PETITION FOR WRIT OF PROHIBITION The basic facts are that a Mr. Chesney appeared before Judge Stralka's court at an arraignment. Chesney, incorrectly, told Judge Stralka that his attorney was Bradley, so the court set the matter for trial and sent notice of the trial date to Bradley. When Bradley received the notice of hearing, he sent the court a letter explaining that Chesney had misinformed the court, that Chesney *Page 258 was not a current client of Bradley's,1 and that Bradley would not be attending the scheduled trial. When the court received this letter, Judge Stralka, instead of finding an attorney who would consent to representing Chesney, sua sponte, and without further consultation with Bradley, appointed Bradley to represent Chesney. When Bradley received notice of this unsolicited appointment he sent another letter to the judge informing the court that he had no intention of representing Chesney before Judge Stralka's, or any other, court. The trial date eventually arrived and, predictably, Bradley did not appear. Judge Stralka then scheduled a show cause hearing to hold Bradley in contempt of court for failing to appear at the scheduled trial. Bradley filed for a Writ of Prohibition with this court to vitiate the show cause proceedings.

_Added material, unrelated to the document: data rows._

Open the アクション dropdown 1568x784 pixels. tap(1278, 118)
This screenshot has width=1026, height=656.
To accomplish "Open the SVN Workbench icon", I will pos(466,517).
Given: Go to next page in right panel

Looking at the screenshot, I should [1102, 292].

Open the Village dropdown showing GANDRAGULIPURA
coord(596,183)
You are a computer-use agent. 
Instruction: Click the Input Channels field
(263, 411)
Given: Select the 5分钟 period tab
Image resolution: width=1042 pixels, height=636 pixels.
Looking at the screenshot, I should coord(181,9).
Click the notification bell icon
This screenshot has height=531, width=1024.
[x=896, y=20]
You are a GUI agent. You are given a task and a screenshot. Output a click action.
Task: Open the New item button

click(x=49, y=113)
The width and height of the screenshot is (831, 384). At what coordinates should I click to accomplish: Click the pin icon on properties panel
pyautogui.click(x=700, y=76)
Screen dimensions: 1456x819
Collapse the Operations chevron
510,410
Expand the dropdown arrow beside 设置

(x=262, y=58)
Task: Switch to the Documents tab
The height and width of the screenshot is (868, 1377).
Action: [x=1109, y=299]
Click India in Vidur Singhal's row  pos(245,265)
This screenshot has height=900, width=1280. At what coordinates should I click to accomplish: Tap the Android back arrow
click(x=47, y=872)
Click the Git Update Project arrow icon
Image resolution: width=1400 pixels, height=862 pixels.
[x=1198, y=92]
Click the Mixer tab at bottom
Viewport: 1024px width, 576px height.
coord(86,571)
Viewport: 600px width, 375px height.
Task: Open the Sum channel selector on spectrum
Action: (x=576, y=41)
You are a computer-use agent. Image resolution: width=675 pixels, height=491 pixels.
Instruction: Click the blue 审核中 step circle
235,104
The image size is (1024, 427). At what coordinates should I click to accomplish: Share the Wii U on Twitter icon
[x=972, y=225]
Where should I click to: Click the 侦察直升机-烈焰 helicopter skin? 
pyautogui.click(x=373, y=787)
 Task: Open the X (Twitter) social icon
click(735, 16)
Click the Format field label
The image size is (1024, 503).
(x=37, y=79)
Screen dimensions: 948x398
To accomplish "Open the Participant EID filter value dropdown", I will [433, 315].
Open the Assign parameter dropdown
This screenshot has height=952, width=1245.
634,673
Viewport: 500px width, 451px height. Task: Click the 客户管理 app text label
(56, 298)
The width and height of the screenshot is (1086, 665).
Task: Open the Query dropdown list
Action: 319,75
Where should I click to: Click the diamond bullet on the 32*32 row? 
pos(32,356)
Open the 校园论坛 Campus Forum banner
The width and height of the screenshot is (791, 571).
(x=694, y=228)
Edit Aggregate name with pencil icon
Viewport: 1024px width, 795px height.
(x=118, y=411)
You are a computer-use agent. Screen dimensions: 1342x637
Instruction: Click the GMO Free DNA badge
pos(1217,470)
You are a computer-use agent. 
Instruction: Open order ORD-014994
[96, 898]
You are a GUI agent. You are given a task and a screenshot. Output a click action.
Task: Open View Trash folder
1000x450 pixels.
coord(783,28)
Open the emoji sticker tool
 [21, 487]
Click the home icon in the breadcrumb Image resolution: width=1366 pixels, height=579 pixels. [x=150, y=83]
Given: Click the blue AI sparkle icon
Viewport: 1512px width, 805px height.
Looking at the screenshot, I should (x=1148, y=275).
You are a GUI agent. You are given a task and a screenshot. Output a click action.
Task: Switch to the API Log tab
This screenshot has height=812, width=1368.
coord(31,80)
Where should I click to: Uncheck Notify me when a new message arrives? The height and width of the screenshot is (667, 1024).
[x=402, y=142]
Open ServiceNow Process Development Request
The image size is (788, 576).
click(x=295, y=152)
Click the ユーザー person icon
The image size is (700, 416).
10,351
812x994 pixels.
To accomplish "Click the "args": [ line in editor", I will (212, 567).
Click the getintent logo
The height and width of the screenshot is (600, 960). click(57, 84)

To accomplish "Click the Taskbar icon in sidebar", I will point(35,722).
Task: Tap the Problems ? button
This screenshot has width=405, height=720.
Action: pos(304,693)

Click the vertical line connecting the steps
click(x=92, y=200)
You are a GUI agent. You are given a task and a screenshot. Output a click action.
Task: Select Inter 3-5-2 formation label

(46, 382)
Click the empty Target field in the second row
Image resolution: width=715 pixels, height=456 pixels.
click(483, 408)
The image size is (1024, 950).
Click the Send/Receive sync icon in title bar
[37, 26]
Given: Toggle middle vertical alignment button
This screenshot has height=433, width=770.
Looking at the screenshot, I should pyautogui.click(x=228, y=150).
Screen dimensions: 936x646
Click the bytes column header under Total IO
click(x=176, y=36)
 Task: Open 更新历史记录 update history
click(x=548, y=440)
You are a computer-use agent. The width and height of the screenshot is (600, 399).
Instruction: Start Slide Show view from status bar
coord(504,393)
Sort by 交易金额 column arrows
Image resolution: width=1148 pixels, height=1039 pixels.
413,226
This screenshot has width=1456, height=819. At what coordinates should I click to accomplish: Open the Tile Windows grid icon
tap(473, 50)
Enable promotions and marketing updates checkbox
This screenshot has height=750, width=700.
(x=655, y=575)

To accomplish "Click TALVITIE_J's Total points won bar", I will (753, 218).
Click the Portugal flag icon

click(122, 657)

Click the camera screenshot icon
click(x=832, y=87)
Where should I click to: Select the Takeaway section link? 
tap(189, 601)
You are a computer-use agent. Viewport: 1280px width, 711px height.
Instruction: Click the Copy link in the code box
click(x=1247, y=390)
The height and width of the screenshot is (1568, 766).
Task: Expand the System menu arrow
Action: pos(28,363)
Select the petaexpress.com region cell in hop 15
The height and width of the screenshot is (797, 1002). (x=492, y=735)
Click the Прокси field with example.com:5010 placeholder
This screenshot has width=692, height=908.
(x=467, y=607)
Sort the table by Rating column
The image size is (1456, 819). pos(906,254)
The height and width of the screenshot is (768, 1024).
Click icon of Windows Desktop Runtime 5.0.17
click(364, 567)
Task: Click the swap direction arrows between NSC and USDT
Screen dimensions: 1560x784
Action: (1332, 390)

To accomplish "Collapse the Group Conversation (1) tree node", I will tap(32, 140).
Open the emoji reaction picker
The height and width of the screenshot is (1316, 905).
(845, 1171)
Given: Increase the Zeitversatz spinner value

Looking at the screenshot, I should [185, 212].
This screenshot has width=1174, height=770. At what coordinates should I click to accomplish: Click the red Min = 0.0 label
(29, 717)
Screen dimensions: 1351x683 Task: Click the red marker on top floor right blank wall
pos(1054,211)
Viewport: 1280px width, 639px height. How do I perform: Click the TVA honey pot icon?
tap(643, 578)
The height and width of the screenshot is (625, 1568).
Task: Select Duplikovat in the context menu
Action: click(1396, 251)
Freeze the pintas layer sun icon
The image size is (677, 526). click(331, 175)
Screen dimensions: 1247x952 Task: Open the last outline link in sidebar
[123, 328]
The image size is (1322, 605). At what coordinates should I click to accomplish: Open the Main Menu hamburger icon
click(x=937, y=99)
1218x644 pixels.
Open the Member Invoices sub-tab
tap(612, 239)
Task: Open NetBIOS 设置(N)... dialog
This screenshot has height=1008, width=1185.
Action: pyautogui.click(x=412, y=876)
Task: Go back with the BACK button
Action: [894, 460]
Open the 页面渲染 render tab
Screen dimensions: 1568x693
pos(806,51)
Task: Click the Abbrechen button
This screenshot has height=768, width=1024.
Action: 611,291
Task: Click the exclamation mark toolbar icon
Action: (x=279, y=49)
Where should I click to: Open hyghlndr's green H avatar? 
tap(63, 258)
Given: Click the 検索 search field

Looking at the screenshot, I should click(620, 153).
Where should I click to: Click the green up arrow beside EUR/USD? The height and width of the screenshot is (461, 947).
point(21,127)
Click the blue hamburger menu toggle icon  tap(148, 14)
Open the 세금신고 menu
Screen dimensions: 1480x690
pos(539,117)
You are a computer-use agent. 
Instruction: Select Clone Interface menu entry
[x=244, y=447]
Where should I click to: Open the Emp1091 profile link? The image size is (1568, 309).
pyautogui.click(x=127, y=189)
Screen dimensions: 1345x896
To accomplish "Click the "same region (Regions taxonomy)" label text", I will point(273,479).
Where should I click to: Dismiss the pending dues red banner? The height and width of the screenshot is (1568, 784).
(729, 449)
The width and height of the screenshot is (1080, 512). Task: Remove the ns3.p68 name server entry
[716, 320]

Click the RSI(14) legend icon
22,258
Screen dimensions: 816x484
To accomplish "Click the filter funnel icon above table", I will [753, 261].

In order for a Writ of Prohibition to issue, Relator must establish that: (1) the court against whom the Writ is sought is about to exercise judicial authority; (2) the exercise of such authority is authorized by law; and, (3) the denial of the requested Writ will cause injury to the relator for which there exists no other adequate remedy in the ordinary course of law.State ex rel. Jones v. Garfield Hts. Mun. Court (1997), 77 Ohio St.3d 447.
In the case sub judice, the Respondent argues that Judge Stralka's appointment of Bradley as counsel for the defense subjected Bradley to the jurisdiction of the trial court and that, having done so, the trial court is vested with authority to oversee an attorney's representation before the court and can impose contempt as a sanction for that attorney's failure to appear at trial. The Respondent relies upon State ex rel. Mancinov. Campbell (1993), 66 Ohio St.3d 217. In Mancino, attorney Paul Mancino, Jr., represented a Mr. Cusick at a preliminary hearing in Cuyahoga Falls Municipal Court. That Municipal Court found probable cause that Cusick had committed a felony and bound him over to Summit County Common Pleas Court. The Municipal Court Clerk, pursuant to Crim.R. 55, entered Mancino's name on the municipal court docket as attorney of record, and under Crim.R. 5 transmitted Mancino's name as attorney of record to the Clerk of Court of the Summit County Common Pleas Court. Cusick was then indicted by the grand jury and Judge Campbell of the common pleas court scheduled an arraignment for Cusick. Mancino and Cusick received notice of the arraignment. Mancino told Cusick to appear at the arraignment without him (Mancino), and Mancino, on the day of arraignment, informed Judge Campbell's bailiff that he (Mancino) was not Cusick's attorney and that he (Mancino) would not be appearing under any circumstances. Judge Campbell then appointed another attorney to represent Cusick and scheduled a show cause hearing for *Page 259 Mancino for failing to appear at the arraignment. Mancino sought a writ of prohibition. The appeals court dismissed the complaint because Judge Campbell had general jurisdiction over contempt and because Mancino had an adequate remedy at law via appeal. The Supreme Court affirmed the appellate court decision because Mancino, by virtue of the previously cited Criminal Rules of Procedure and the actions of the Clerk of the Municipal Court in recording Mancino as attorney of record and transmitting Mancino's name to the common pleas court, had made an appearance in common pleas court on behalf of Cusick, thereby subjecting Mancino to the jurisdiction of the common pleas court.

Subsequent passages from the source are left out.